What to produce
Leaving out every image, restate all the records word for word.

Items from a data source
▬▬▬▬▬▬

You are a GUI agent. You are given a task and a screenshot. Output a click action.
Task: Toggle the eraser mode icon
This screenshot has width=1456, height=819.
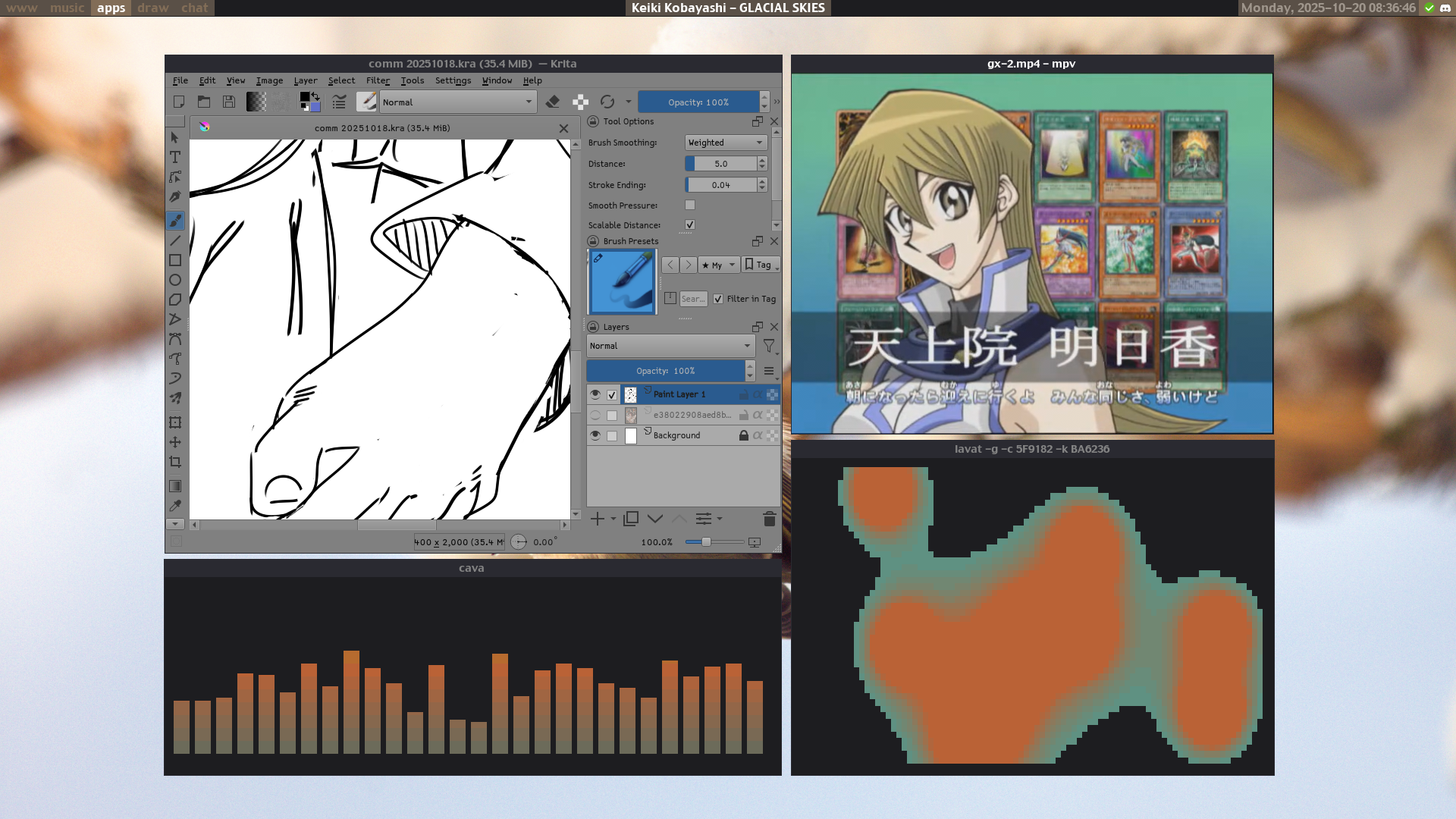(x=553, y=102)
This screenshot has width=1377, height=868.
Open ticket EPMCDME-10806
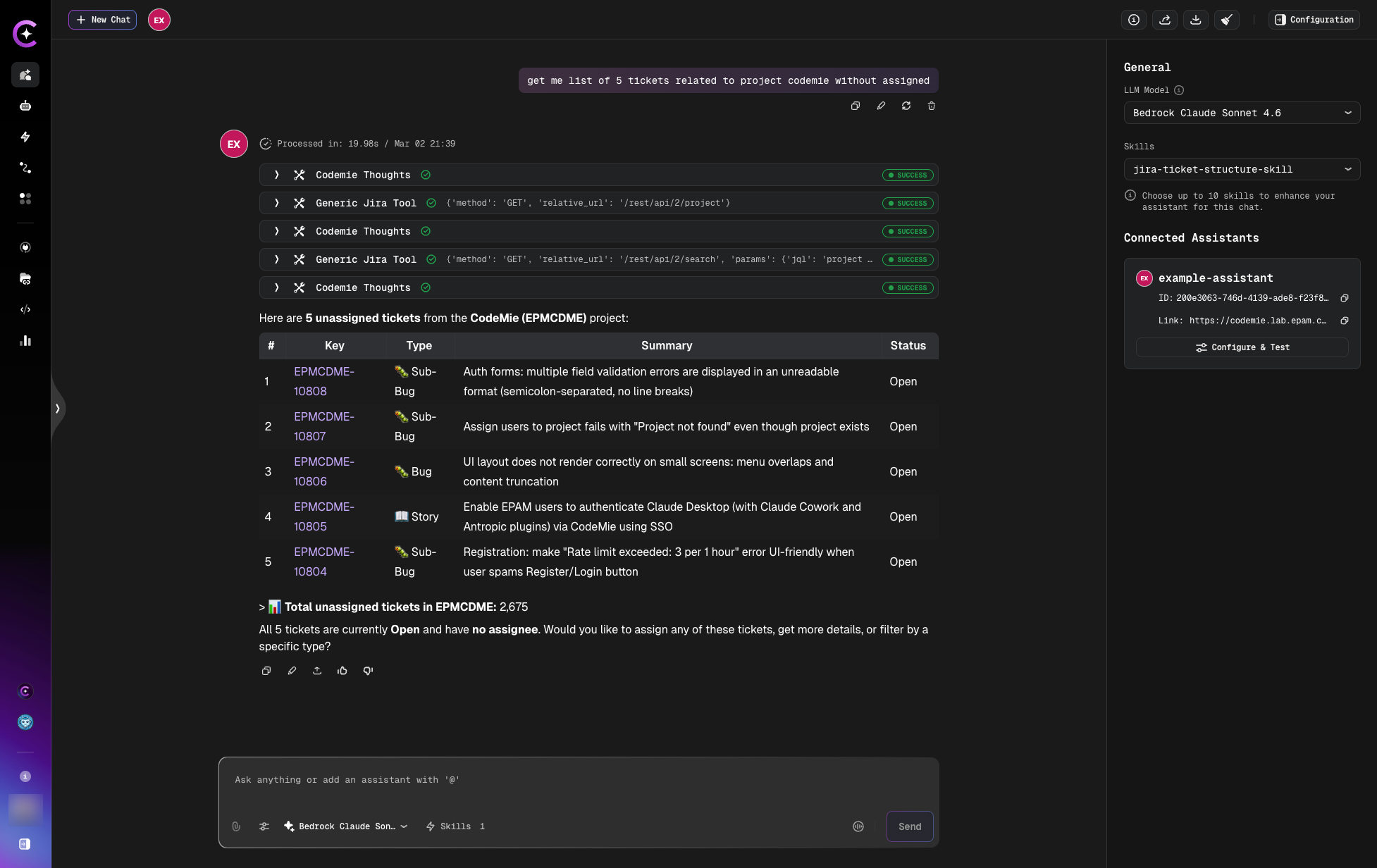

▬▬▬▬▬▬

Response to the task
You are a GUI agent. You are given a task and a screenshot. Output a click action.
Task: Toggle the eraser mode icon
This screenshot has width=1456, height=819.
(x=553, y=102)
This screenshot has width=1377, height=868.
Open ticket EPMCDME-10806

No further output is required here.